Brief: For this exercise, report every line of the material that includes "computer".

Records to use:
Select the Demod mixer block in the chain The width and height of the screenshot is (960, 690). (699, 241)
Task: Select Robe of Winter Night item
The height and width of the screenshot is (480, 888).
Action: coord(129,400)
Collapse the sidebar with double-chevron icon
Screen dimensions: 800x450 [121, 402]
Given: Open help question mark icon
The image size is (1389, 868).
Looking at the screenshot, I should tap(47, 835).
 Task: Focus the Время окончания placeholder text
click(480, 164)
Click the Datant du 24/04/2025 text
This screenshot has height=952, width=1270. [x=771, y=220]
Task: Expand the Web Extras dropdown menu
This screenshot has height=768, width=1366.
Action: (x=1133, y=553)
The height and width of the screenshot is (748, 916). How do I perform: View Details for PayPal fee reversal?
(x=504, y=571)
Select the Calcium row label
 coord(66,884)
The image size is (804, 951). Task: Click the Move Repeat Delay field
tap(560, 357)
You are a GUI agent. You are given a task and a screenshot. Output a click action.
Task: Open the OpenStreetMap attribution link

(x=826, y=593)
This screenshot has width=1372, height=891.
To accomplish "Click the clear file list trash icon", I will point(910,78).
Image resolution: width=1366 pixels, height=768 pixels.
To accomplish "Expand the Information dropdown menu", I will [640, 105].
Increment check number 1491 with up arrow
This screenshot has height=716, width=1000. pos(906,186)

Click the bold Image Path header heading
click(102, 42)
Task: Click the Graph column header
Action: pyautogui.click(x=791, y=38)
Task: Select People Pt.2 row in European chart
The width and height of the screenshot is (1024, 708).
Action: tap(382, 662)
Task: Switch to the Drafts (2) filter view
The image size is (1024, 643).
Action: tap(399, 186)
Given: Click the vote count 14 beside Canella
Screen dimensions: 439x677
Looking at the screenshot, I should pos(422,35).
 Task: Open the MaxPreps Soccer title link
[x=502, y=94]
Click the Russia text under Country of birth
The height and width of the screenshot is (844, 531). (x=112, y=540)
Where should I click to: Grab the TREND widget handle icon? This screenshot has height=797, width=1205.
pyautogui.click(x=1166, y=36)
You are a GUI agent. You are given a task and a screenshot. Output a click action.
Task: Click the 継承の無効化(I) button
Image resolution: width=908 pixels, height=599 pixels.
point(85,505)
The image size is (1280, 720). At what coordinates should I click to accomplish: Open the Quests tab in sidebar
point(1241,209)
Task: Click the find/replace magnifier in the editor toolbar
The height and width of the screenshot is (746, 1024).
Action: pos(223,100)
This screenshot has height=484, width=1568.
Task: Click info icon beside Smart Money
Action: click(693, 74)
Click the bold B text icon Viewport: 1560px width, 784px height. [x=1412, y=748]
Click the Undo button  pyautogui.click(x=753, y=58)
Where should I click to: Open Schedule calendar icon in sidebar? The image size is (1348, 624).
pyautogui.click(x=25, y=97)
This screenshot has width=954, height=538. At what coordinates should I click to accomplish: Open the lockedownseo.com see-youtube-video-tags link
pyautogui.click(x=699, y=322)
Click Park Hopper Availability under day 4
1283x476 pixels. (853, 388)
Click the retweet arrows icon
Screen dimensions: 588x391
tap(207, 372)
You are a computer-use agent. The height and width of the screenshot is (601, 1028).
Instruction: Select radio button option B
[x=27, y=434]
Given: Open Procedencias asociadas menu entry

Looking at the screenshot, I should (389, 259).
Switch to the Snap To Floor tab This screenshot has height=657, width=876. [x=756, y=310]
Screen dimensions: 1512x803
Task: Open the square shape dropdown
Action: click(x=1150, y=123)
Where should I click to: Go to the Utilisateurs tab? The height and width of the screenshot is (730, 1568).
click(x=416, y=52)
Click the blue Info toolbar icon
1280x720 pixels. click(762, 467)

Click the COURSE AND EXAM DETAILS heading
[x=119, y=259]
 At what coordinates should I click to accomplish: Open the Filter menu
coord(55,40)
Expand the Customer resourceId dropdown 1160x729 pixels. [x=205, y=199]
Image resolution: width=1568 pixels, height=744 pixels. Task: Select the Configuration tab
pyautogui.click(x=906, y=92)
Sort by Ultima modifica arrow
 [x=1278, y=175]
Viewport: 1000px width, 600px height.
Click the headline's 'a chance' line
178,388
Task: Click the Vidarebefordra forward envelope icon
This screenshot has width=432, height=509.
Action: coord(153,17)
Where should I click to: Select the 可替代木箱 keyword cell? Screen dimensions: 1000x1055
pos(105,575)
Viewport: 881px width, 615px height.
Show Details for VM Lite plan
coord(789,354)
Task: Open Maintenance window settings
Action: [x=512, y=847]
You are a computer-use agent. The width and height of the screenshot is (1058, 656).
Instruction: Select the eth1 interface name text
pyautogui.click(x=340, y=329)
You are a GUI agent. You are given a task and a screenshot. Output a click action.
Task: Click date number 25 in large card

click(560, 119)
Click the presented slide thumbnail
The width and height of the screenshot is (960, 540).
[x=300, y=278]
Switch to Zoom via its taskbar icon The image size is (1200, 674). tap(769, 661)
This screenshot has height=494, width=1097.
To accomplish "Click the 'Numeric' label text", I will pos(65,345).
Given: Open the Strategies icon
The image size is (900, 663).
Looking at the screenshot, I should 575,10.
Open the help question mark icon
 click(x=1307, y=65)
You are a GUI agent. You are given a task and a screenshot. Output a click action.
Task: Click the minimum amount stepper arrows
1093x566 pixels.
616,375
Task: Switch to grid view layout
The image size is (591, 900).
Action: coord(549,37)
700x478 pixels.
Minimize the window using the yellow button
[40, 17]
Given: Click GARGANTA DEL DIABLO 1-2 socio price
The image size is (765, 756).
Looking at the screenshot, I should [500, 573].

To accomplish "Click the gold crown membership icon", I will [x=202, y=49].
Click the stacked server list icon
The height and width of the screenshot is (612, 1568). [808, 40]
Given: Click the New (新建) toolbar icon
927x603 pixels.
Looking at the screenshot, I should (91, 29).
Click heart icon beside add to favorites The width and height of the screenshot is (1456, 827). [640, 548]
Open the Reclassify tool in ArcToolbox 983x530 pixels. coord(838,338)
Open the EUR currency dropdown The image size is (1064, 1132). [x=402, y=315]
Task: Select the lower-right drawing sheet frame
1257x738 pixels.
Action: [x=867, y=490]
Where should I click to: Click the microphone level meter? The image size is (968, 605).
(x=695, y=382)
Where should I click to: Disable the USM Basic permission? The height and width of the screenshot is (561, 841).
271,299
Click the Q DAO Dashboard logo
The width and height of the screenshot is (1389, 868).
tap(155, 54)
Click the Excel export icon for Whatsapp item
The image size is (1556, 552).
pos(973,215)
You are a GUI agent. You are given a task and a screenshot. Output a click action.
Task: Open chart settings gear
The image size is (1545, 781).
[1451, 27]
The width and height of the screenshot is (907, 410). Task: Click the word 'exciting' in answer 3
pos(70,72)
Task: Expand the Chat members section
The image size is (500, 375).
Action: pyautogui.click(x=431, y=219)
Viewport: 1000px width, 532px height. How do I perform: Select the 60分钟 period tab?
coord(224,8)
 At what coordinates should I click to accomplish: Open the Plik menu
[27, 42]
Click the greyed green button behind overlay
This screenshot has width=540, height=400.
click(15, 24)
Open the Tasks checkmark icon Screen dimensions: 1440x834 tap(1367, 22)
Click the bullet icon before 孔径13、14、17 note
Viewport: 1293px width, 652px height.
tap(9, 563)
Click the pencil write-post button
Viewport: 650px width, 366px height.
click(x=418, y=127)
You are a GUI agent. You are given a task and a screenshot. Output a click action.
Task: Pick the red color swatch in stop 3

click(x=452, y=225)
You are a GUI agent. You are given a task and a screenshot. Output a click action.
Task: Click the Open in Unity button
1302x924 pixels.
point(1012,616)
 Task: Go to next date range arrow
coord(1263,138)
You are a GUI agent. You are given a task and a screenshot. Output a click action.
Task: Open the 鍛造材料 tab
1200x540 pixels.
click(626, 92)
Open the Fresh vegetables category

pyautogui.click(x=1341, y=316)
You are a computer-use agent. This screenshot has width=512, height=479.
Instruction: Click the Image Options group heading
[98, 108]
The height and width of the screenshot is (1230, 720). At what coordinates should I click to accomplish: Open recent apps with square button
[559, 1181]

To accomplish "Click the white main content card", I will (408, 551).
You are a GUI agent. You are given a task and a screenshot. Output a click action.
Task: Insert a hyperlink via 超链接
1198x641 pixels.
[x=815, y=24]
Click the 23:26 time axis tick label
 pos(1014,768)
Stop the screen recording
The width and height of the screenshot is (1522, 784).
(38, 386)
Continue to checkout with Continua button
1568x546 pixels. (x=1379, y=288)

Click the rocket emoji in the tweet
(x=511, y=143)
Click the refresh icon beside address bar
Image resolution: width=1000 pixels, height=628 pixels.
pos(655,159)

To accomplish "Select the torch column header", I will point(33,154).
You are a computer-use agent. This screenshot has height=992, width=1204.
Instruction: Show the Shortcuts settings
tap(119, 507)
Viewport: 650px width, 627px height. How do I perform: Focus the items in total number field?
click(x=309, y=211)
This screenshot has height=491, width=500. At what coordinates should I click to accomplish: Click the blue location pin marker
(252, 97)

Answer to the exercise:
You are a computer-use agent. The height and width of the screenshot is (601, 1028).
You are a computer-use agent. The width and height of the screenshot is (1058, 656).
You are a computer-use agent. This screenshot has width=512, height=479.
You are a computer-use agent. This screenshot has height=992, width=1204.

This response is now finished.